- Richiesta scritta a
Trascriva senza alcuna modifica le righe dei dati comprese tra quella che contiene "Task: Click MetaMask" e quella che contiene "pyautogui.click(x=59, y=479)", entrambe incluse.

Poco male in fondo, visto che nel corso di questi ormai cinque decenni, il gruppo ha saputo conquistare un culto via via sempre più importante, certificato da una riscoperta discografica che comprende la rimasterizzazione degli album più celebri, l’uscita di vari concerti dell’epoca d’oro (indiscutibilmente quella dei ’70, visto che di fatto la loro attività  in studio si è concentrata in quel lasso di tempo, particolarmente creativo e stimolante) e l’immancabile inserimento di pezzi estratti dai più reconditi cassetti, per la gioia dei vecchi fans e la curiosità  di tanti nuovi inaspettati sostenitori cresciuti con il mito del “Gigante gentile”.

I tre fratelli, originari di Glasgow, potevano vantare un solido background musicale grazie all’esperienza del padre jazzista che li introdusse allo studio dapprima dei strumenti a fiati; tuttavia fu palese l’inclinazione dei ragazzi ad allargare il cerchio delle conoscenze, imparando a suonare così da subito anche il violino, in particolare il più giovane Ray che, essendo nato nel 1949, era ancora minorenne quando nel 1966 diedero vita alla loro prima formazione musicale, i Simon Dupree and the Big Sound.

- Richiesta scritta b
Prosegua il brano sul gruppo dei tre fratelli di Glasgow, a partire dal punto in cui termina.

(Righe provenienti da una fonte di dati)
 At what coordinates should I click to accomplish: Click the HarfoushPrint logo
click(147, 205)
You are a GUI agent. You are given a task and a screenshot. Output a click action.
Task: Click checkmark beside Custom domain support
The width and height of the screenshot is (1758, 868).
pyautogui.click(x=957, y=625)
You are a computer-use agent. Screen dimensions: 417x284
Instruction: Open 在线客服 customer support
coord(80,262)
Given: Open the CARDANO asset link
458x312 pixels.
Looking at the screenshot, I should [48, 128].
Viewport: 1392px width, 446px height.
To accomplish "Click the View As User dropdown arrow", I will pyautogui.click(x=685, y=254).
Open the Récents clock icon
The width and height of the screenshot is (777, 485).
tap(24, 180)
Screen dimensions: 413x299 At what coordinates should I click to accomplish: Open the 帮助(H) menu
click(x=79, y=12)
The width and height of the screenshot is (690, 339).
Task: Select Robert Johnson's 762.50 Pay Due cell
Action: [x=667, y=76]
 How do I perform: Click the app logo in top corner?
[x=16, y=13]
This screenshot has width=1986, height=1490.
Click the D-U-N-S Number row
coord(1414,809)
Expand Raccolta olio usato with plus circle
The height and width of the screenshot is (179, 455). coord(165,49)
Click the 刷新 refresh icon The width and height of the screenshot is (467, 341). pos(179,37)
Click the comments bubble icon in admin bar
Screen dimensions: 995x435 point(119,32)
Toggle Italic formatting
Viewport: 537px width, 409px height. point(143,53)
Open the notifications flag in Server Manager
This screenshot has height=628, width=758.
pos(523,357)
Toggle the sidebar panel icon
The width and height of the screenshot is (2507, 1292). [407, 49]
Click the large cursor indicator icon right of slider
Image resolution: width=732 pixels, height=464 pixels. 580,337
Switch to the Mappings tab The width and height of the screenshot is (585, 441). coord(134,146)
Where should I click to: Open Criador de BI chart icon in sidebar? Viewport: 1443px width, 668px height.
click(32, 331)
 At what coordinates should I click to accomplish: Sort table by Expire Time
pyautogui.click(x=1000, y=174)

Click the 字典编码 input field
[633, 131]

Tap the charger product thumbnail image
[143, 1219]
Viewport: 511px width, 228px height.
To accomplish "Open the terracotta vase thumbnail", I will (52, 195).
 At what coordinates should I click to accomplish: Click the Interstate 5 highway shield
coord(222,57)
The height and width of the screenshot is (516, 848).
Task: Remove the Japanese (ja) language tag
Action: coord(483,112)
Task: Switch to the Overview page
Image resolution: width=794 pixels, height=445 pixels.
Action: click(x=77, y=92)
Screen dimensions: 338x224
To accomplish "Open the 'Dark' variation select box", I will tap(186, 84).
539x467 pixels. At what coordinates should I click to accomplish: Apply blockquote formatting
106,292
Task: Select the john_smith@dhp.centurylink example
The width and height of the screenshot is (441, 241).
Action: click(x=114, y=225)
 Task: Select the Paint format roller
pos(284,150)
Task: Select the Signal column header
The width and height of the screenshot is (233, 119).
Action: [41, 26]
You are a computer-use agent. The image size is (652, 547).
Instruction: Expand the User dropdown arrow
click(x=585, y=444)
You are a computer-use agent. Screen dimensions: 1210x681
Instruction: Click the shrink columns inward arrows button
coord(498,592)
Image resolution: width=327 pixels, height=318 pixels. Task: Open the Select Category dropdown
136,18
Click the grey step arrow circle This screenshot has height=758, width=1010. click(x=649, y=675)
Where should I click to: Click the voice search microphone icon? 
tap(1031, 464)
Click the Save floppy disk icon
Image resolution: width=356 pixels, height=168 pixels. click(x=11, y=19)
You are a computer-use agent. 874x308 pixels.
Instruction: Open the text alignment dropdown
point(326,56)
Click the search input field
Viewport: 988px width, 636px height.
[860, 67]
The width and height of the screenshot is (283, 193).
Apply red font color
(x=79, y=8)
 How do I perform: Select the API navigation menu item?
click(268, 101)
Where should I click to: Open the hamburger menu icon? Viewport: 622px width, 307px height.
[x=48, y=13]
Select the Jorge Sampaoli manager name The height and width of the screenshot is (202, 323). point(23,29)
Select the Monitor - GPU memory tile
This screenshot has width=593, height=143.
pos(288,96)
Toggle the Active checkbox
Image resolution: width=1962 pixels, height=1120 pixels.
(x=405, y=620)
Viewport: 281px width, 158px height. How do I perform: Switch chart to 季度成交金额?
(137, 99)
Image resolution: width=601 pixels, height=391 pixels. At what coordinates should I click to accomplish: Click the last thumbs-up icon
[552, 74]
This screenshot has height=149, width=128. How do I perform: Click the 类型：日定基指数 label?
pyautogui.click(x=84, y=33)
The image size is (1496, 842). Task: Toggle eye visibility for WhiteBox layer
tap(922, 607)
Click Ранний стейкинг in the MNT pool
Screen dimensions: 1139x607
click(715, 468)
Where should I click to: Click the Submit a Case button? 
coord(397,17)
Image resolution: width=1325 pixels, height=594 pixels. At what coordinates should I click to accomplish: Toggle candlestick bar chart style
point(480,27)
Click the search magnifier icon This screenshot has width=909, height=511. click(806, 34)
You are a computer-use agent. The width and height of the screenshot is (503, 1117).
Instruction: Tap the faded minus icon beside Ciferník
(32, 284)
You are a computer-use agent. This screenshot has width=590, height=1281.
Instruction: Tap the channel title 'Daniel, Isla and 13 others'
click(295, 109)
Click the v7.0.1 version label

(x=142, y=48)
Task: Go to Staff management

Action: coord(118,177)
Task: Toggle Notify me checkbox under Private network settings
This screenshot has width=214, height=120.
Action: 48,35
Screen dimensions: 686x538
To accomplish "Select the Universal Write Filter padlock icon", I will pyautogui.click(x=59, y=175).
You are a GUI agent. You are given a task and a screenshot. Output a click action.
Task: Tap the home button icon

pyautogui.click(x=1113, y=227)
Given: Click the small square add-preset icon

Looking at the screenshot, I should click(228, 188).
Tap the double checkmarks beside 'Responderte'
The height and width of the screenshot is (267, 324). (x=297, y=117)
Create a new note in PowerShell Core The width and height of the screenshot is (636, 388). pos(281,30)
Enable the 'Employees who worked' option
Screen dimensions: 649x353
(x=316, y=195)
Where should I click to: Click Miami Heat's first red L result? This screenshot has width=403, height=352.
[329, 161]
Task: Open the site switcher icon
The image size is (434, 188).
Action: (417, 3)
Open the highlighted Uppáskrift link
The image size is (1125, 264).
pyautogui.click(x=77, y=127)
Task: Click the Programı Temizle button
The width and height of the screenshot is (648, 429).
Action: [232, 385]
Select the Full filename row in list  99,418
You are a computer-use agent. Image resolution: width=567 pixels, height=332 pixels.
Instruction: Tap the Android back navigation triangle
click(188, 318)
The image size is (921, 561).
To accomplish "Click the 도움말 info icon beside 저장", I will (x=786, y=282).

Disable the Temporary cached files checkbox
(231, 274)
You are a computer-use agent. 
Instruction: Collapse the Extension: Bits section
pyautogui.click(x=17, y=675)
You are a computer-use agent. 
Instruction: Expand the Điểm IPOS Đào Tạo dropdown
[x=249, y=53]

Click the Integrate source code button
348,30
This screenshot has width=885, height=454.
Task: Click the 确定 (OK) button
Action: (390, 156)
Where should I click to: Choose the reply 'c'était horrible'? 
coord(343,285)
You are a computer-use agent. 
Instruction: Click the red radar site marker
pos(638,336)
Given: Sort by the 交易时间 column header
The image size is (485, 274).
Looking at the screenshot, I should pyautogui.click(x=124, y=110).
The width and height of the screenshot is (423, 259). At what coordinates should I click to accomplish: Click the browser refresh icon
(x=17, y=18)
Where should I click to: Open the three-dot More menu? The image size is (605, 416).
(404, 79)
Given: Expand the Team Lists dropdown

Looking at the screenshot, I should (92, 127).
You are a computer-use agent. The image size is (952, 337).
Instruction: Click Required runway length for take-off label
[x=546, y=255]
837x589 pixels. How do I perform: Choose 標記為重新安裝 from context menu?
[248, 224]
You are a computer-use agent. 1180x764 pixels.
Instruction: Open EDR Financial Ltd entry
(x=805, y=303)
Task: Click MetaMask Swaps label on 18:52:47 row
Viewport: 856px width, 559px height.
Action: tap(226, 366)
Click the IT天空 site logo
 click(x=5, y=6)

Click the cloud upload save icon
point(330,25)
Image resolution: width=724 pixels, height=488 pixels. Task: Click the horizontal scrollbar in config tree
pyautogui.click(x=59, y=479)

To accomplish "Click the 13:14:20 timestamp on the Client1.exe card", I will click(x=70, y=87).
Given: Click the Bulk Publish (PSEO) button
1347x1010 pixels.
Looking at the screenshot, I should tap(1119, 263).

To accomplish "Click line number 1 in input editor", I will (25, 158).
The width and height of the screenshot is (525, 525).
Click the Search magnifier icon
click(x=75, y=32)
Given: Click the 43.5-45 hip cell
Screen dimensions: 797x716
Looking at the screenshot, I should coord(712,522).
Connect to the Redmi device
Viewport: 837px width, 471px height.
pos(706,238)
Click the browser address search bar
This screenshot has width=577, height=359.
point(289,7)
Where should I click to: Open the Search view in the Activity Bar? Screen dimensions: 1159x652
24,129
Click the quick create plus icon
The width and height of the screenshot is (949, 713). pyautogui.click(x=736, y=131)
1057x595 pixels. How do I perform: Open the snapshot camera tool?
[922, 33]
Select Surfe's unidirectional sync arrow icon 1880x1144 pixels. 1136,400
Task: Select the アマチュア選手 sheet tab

- Risposta al compito a
Task: Click MetaMask Swaps label on 18:52:47 row
Viewport: 856px width, 559px height.
Action: tap(226, 366)
Click the IT天空 site logo
 click(x=5, y=6)

Click the cloud upload save icon
point(330,25)
Image resolution: width=724 pixels, height=488 pixels. Task: Click the horizontal scrollbar in config tree
pyautogui.click(x=59, y=479)

- Risposta al compito b
C’era già  però una vocazione alla sperimentazione, e venne naturale ai Nostri indirizzarsi verso il nuovo filone che stava emergendo sul finire dei magici anni sessanta: il prog infatti riusciva ad abbattere i confini musicali, andando ben oltre quelli che erano gli stilemi già  codificati di certa musica pop e rock.

Per il nuovo corso, arruolati validissimi strumentisti quali il chitarrista Gary  Green, il batterista Martin Smith e il funambolico tastierista Kerry Minnear, i fratelli Shulman adottarono un nome diverso che potesse richiamare, con fare favolistico, la loro musica sempre più destrutturata e complessa.

Gentle Giant, suggerito con grande intuizione e tempismo dal loro storico manager, si prestava perfettamente per sintetizzarne le istanze e le caratteristiche: il sound proposto era infatti di certo potente e a tratti solenne, ma conteneva anche delle delicatezze, delle rifiniture dolci e ammalianti. Il nome scelto diede inoltre spunto al produttore Tony Visconti di scrivere un racconto con protagonista proprio un gigante – che si rivelerà  buono – con i sei ragazzi della band intenti a scrivere le loro canzoni.

La parte dei leoni la fecero gli Shulman, autori della composizione e degli arrangiamenti (coadiuvati da Minnear) del disco, i quali si divisero in modo più o meno equo le parti musicate e cantate, con Derek in questo ultimo frangente a emergere su tutti grazie a un timbro possente e assai suggestivo.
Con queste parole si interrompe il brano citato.